#### [Task details]
The following data is to be repeated exactly, its pictures excluded.

#### [Data under study]
-*-*-
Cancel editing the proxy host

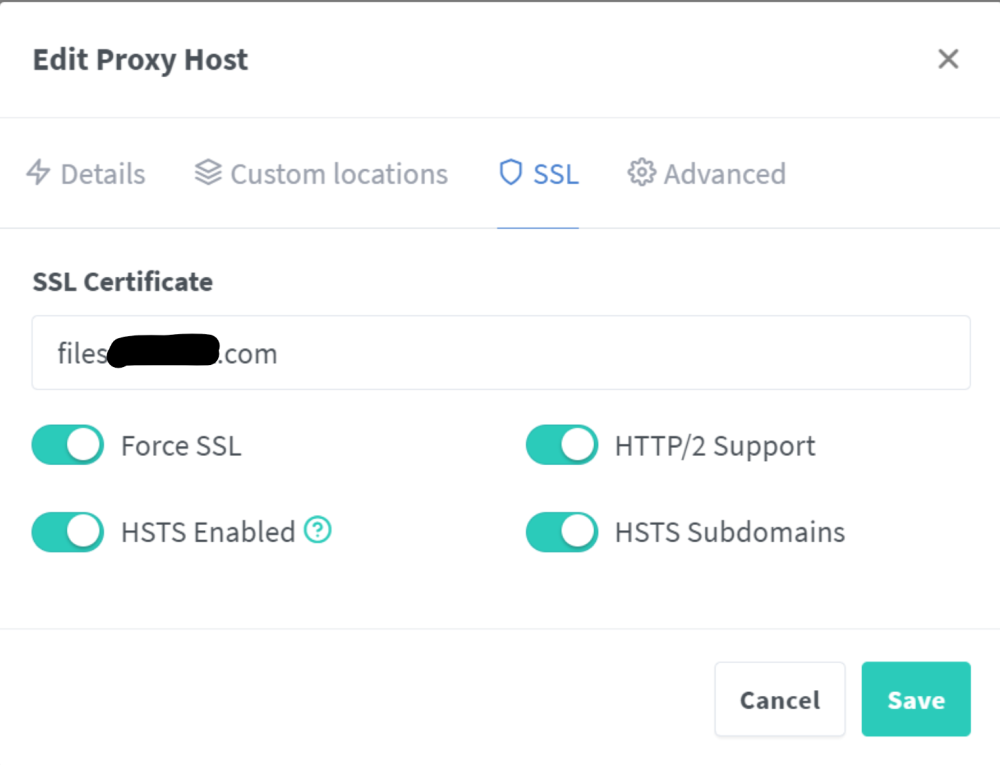click(x=780, y=699)
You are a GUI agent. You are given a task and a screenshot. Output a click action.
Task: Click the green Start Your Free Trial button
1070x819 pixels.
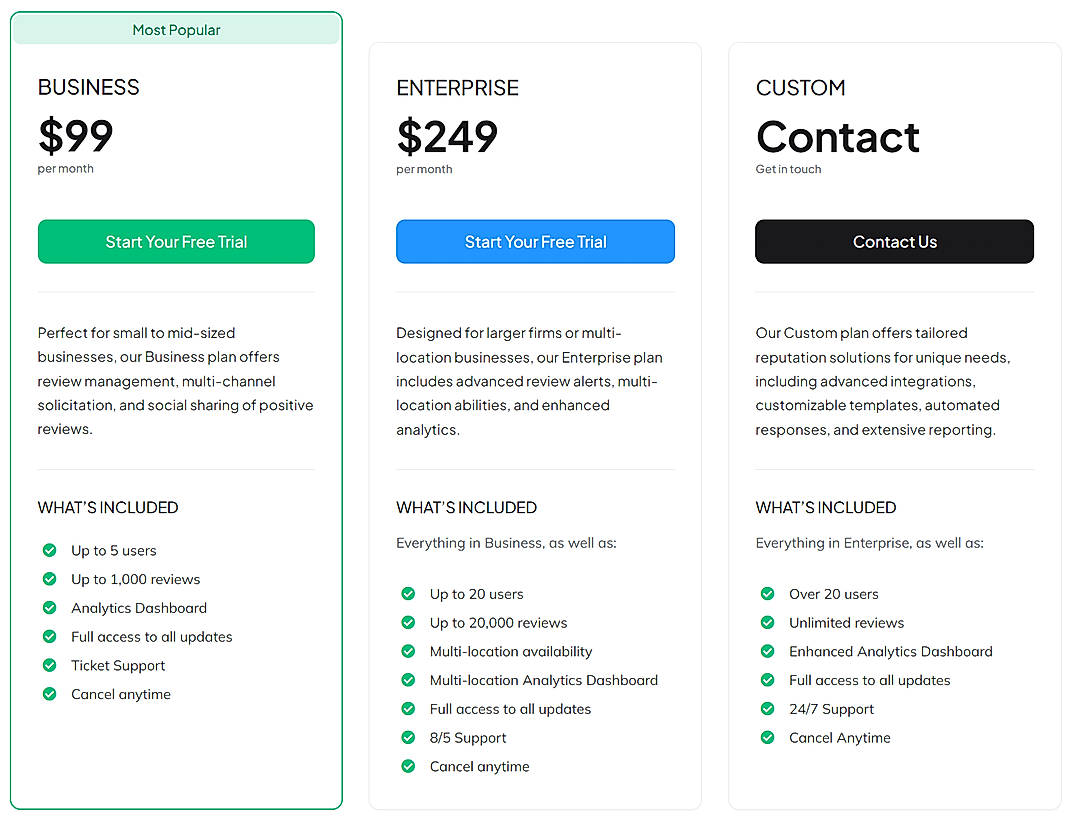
-*-*-
#### [Exercise output]
Cancel editing the proxy host

click(x=780, y=699)
You are a GUI agent. You are given a task and a screenshot. Output a click action.
Task: Click the green Start Your Free Trial button
1070x819 pixels.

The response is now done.